GENIUS Act Set to Reshape Stablecoin Landscape, Says Bernstein
The U.S. Senate is preparing to vote on the GENIUS Act — a pivotal bill aimed at regulating stablecoins — with passage expected within the next few months, according to a research note published Monday by brokerage firm Bernstein.
Stablecoins, digital assets pegged to traditional stores of value like the U.S. dollar or gold, have become critical to the functioning of the crypto ecosystem, serving both as payment infrastructure and a key mechanism for cross-border transfers.
Bernstein believes the proposed legislation, formally titled the Guiding and Establishing National Innovation for U.S. Stablecoins Act, could dramatically expand the role of stablecoins in the broader digital economy. “Once enacted, stablecoins could evolve from being crypto’s internal money rail to powering financial transactions across the entire internet,” the firm wrote.

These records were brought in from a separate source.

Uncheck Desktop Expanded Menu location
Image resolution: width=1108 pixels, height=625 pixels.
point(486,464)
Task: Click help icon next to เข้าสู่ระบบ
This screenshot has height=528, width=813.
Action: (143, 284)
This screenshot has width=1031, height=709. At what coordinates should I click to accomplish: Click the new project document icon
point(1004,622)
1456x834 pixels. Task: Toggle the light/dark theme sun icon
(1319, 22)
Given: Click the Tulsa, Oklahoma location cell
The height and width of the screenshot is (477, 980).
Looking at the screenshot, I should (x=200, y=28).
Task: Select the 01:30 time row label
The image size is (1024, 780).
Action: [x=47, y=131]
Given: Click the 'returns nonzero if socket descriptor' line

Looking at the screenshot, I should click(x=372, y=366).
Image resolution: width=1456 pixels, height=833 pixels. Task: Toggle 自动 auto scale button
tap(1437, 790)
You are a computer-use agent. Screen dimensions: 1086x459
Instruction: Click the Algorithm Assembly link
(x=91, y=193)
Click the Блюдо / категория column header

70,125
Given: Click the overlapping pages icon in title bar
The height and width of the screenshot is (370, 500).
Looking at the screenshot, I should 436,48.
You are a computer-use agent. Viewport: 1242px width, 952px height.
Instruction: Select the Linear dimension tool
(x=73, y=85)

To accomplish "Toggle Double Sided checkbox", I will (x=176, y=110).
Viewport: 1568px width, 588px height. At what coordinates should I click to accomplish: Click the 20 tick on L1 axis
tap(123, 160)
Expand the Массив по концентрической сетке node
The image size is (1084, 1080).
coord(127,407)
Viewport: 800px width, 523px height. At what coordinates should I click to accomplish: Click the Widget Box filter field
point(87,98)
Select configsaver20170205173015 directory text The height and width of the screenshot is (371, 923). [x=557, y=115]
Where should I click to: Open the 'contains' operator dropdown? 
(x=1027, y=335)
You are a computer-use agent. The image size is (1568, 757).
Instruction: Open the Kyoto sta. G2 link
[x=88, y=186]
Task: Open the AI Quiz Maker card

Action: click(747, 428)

The GENIUS Act aims to bring stablecoin development back to the U.S. by offering regulatory clarity and a competitive edge to U.S.-based issuers. It mandates federal oversight for issuers whose stablecoins exceed a $10 billion market cap, while also allowing for state-level regulation if aligned with national standards.
Bernstein notes that the bill treats stablecoins as a form of digital cash, and is intended to drive mainstream adoption in retail payments — not just crypto trading and settlement.
Importantly, the legislation restricts non-financial public companies from becoming stablecoin issuers — a provision that could directly impact tech giants like Amazon and Walmart, both of which have reportedly shown interest in leveraging stablecoin technology. Instead, these firms would likely need to partner with licensed issuers rather than creating their own tokens.
In Bernstein’s view, the GENIUS Act has the potential to transform stablecoins into a foundational layer of internet-native finance — ushering in a new phase of adoption and innovation under regulatory guardrails.